==== Exercise input ====

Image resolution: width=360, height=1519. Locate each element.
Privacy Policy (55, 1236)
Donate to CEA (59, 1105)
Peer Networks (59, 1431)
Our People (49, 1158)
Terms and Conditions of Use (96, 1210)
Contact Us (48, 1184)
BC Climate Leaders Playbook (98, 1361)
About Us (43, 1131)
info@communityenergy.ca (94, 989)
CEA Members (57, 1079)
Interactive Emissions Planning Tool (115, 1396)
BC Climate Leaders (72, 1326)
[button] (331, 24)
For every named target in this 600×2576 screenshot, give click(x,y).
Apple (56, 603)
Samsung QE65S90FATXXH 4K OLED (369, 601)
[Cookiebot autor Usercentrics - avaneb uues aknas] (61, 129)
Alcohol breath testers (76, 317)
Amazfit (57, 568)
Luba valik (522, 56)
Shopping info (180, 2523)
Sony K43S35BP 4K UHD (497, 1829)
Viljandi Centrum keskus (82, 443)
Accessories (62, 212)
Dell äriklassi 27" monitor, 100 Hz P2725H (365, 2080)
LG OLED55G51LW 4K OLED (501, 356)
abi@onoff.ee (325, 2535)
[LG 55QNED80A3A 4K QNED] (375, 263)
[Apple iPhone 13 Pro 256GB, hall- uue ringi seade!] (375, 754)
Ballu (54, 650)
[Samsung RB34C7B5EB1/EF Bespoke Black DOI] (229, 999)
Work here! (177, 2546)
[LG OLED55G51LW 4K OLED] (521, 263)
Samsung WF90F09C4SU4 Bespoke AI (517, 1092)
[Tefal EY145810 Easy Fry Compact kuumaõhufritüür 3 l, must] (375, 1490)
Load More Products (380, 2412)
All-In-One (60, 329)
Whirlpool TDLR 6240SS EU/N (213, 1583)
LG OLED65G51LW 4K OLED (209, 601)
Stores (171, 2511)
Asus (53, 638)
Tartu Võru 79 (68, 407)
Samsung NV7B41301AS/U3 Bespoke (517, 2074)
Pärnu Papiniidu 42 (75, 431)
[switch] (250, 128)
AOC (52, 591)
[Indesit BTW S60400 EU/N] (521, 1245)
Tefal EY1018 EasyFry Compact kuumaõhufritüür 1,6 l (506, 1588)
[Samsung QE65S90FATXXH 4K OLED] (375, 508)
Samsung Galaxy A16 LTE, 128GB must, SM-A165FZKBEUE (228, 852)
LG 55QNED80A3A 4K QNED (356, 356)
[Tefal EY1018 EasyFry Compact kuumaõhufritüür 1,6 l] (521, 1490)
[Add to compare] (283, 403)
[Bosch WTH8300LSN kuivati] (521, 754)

====

The task: The lines you need are those containing "EasyFry"; find them in the records and copy them.

Result of the task:
Tefal EY1018 EasyFry Compact kuumaõhufritüür 1,6 l (506, 1588)
[Tefal EY1018 EasyFry Compact kuumaõhufritüür 1,6 l] (521, 1490)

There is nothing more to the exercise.